● Problem requirements: Continue the email reply about learning PIC assembly shown below, starting right after its last sentence.

● Selected extract:
────────────────────────────────────────

I have a 16F873 that I can use for my next project.  Will that be a better chip
for me to learn with?  Most of the tutorials that I've seen online use the
16F84 though, so that's why I decided to use it.

> >   CBLOCK H'0C'
>
> This is not good.  CBLOCK merely defines a list of symbols with successive
> values.  It does not allocate memory.  Only you know that the value of these
> symbols happen to be memory addresses.  The right way to do this is to use
> the RES directive.  It reserves memory, and won't let you accidentally
> reserve the same location twice.  You will also get an error if the
> variables don't fit, etc.

I've never heard of or seen the RES directive before.  I will make sure to look
into it.

> It's a good idea to define each flag bit symbolically.  For the next level
> up, see the /FLAG directive of my preprocessor, which if part of my PIC
> development environment described at http://www.embedinc.com/pic.

You've mentioned your preprocessor in other posts as well.  It seems very nice,
but I'm using the gpasm and linux for my development and your system appears to
require windows/dos.

────────────────────────────────────────

● Provided material:
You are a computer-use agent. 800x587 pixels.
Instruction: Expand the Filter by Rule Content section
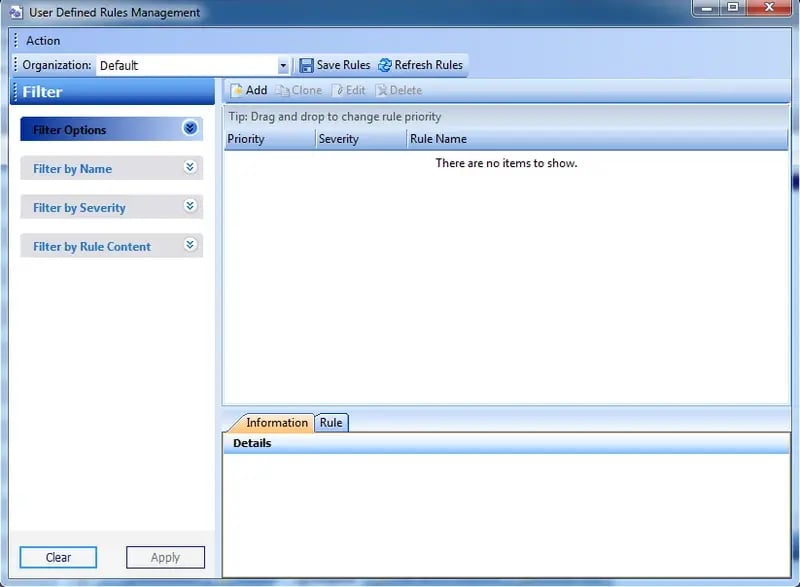click(x=190, y=246)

────────────────────────────────────────

● Result of the task:
> ORG implies absolute mode, which is a bad idea from a bygone era that only
> promotes irresponsibly written software.  Use relocatable mode and the
> linker, and don't look back.

It seems that all the tutorials and introductions to the pic I've seen use ORG.
I don't know that I've seen any examples of it done any other way.  Do you know
of any examples?  I don't know what "relocatable mode" is.

{Quote hidden}

That is very nice, I will definitely take up the practice of display bits like
that.

> Your next project should be on a large 16 family PIC so that you're forced to
> deal with paging and banking.  Otherwise you may develop bad habits that are
> hard to break, or build up a code base that isn't very portable.

Like I said, I'd like my next project to be using the 16F873, but I don't think
I've found any good examples of how to do paging and banking.  Most tutorials
avoid it.  I just haven't found any good examples.  Can you recommend any code
to me to look at?

Thanks for the time you put into looking over my code.  There were many
comments you made that will be with me the next time I sit down and write my
next program.  Thanks again!

Nathan

2005\01\07@081829 by Jan-Erik Soderholm

face picon face
> I have a 16F873 that I can use for my next project.  Will
> that be a better chip for me to learn with?

That's a big question.
One thing is *why* you are learning PICs.
If you are going to *specificaly* learn the PIC16-
line of PICs, that would probably be OK. If you are learning
PICs in general, some would point you to the PIC18-line
of processors. If you are mainly building our own projects
on a hobbyist level, the PIC18-line is a bit easier to learn
and use.

> Most of the tutorials that I've seen online use the
> 16F84 though, so that's why I decided to use it.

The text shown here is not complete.